◆ **Source document**
####

Hurricane Maria touched down in Puerto Rico on September 20, 2017, and in the months following it, thousands of families relocated to Rochester. Many of them are still here.
Karla Reyes Ríos, a mother of three from San Juan, recalls Maria as powerful, dangerous, and chaotic. "Wow, the water – you could swim in the water," she says. "The windows crashed down and the door couldn't close, because literally the water was coming through."
- PHOTO BY LILLIAN COLÓN, IBERO
- Karla Reyes Ríos, photographed with two of her children, has struggled, but, she says, “I like Rochester a lot.”
About 50 miles south of San Juan, on Puerto Rico's southern coast, Jose Nieves Ortíz was also trying to survive the storm with his family.
"I saw through the door, " he says, "because the door was made of glass. I saw pieces of my neighbors' homes going past the house. I thought, 'My God, help them.' And through all my worry... I thought, 'My God, please let nothing happen to my children or my home.'"
Reyes Ríos and Nieves Ortíz are two of some 130,000 people displaced by Hurricanes Maria and Irma. More than 3,000 people died in the storms.
Maria hit only two weeks after Irma touched down and between the storms, Reyes Ríos had endured the loss of a pregnancy. But she felt she had to keep going, she says, to support her family.
"My children are small," she says. "They didn't know what was happening. But for me it was super intense, super, super intense, because I had to literally feed them cold spaghetti, because it was what we had to eat."
The two hurricanes devastated the island's infrastructure. There was no water and no electricity. "I could be in line to buy ice," Reyes Ríos says. "And I knew that I was the last person in line to get the last ice they had. And behind me, there were around 40 more people. And I knew that if I was going to buy the ice, they would go without it."
Reyes Ríos came to Rochester about a month after Hurricane Maria – the first time she had ever left Puerto Rico, and her first time on an airplane. "I made this decision for my kids," she says. "I decided to leave, and leave my mom and my brother there and help them from here."
Her mother died of cancer the following February.
Between 5,000 and 8,000 people came to Rochester from Puerto Rico after the hurricanes, according to Julio Saenz of Ibero-American Action League, a human services agency with a long history of helping the Latinx community. Fátima Grullón, a case manager with Ibero, says she worked with hundreds of displaced people.
"I can see that one of their biggest traumas was to leave their land and their hometown and their families," Grullón says. "A lot of them had to leave their families there to settle down here and then come and get them after they were settled in Rochester so, it was painful."

####

◆ **Data extract**
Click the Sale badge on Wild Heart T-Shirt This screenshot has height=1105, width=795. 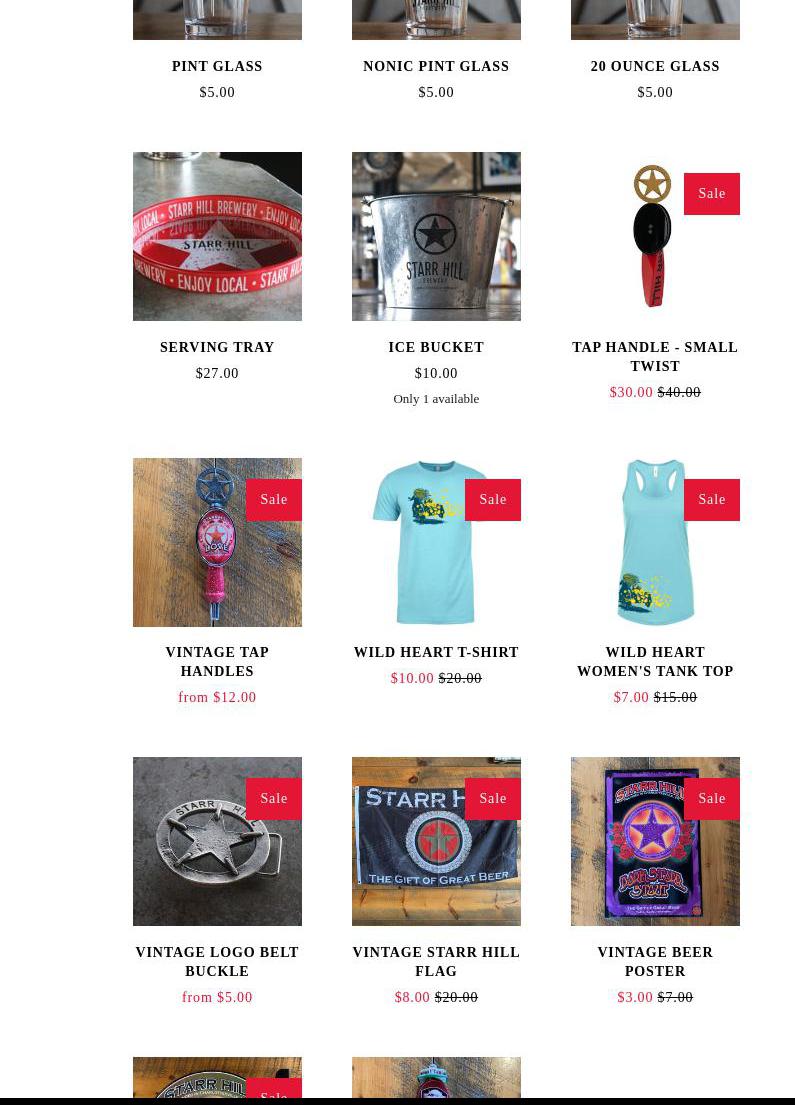(x=493, y=500)
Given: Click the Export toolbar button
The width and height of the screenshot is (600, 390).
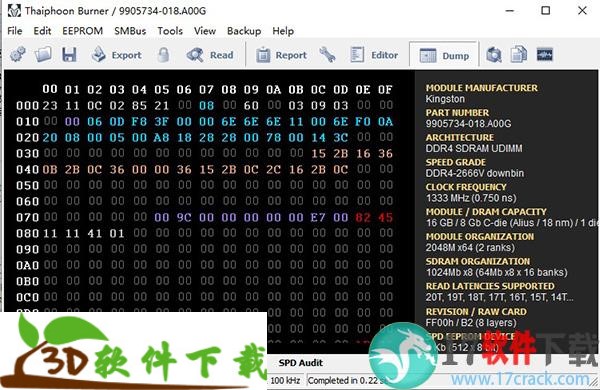Looking at the screenshot, I should [x=116, y=55].
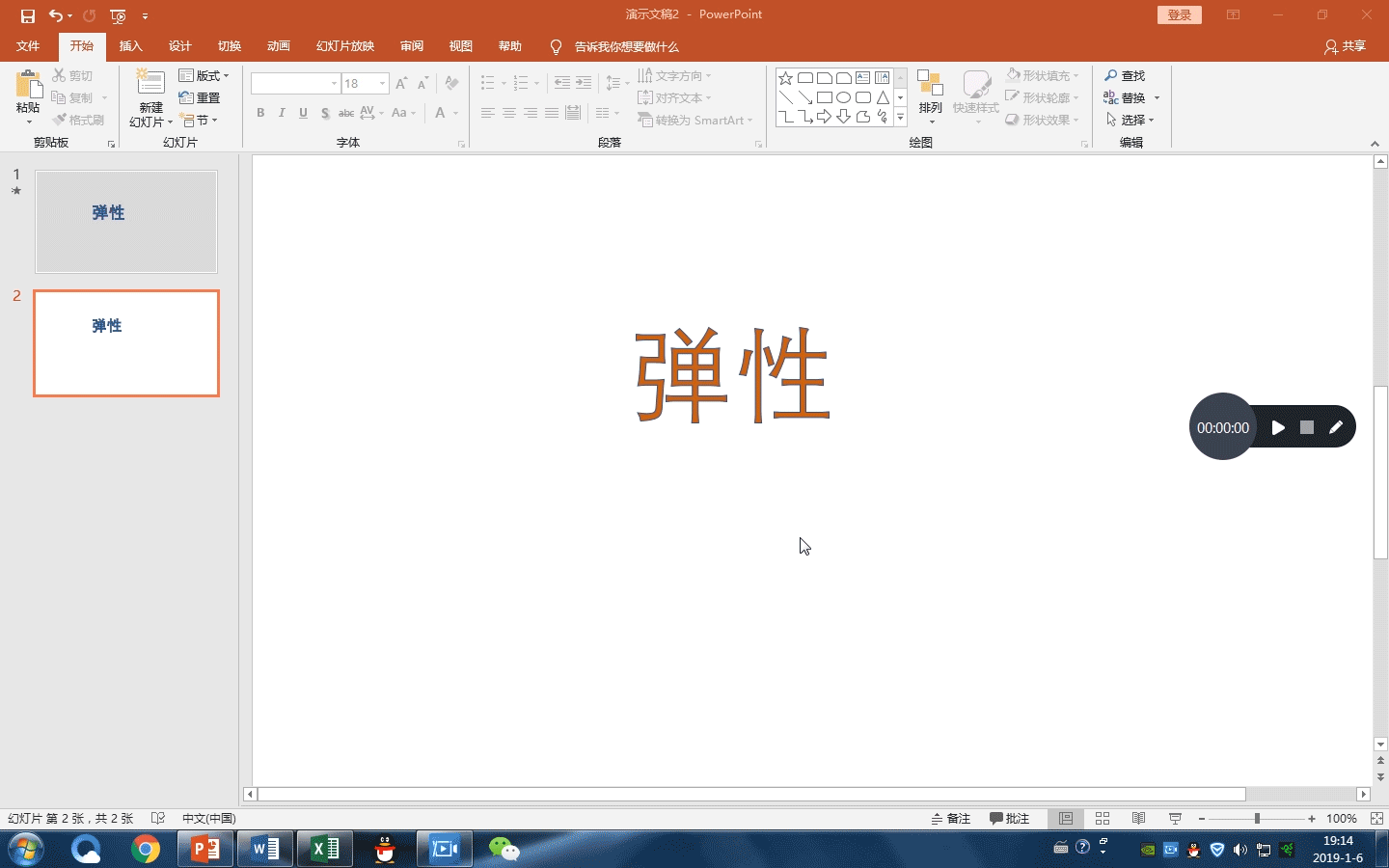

####

◆ **Activity A**
Say whether each statement agrees with the article on Puerto Rican families in Rochester, answering yes or no and quoting the words that decide it: (i) Karla Reyes Ríos came to Rochester about a month after Hurricane Maria; (ii) Jose Nieves Ortíz rode out the storm about 50 miles north of San Juan; (iii) fewer than 1,000 people died in the storms.
◆ **Activity B**
From the article on Puerto Rican families in Rochester, repeat the stretch from "Hurricane Maria touched" through "with his family.".

◆ **Worked solution A**
(i) Yes: "Reyes Ríos came to Rochester about a month after Hurricane Maria"
(ii) No: "About 50 miles south of San Juan, on Puerto Rico's southern coast, Jose Nieves Ortíz was also trying to survive the storm with his family."
(iii) No: "More than 3,000 people died in the storms."

◆ **Worked solution B**
Hurricane Maria touched down in Puerto Rico on September 20, 2017, and in the months following it, thousands of families relocated to Rochester. Many of them are still here.
Karla Reyes Ríos, a mother of three from San Juan, recalls Maria as powerful, dangerous, and chaotic. "Wow, the water – you could swim in the water," she says. "The windows crashed down and the door couldn't close, because literally the water was coming through."
- PHOTO BY LILLIAN COLÓN, IBERO
- Karla Reyes Ríos, photographed with two of her children, has struggled, but, she says, “I like Rochester a lot.”
About 50 miles south of San Juan, on Puerto Rico's southern coast, Jose Nieves Ortíz was also trying to survive the storm with his family.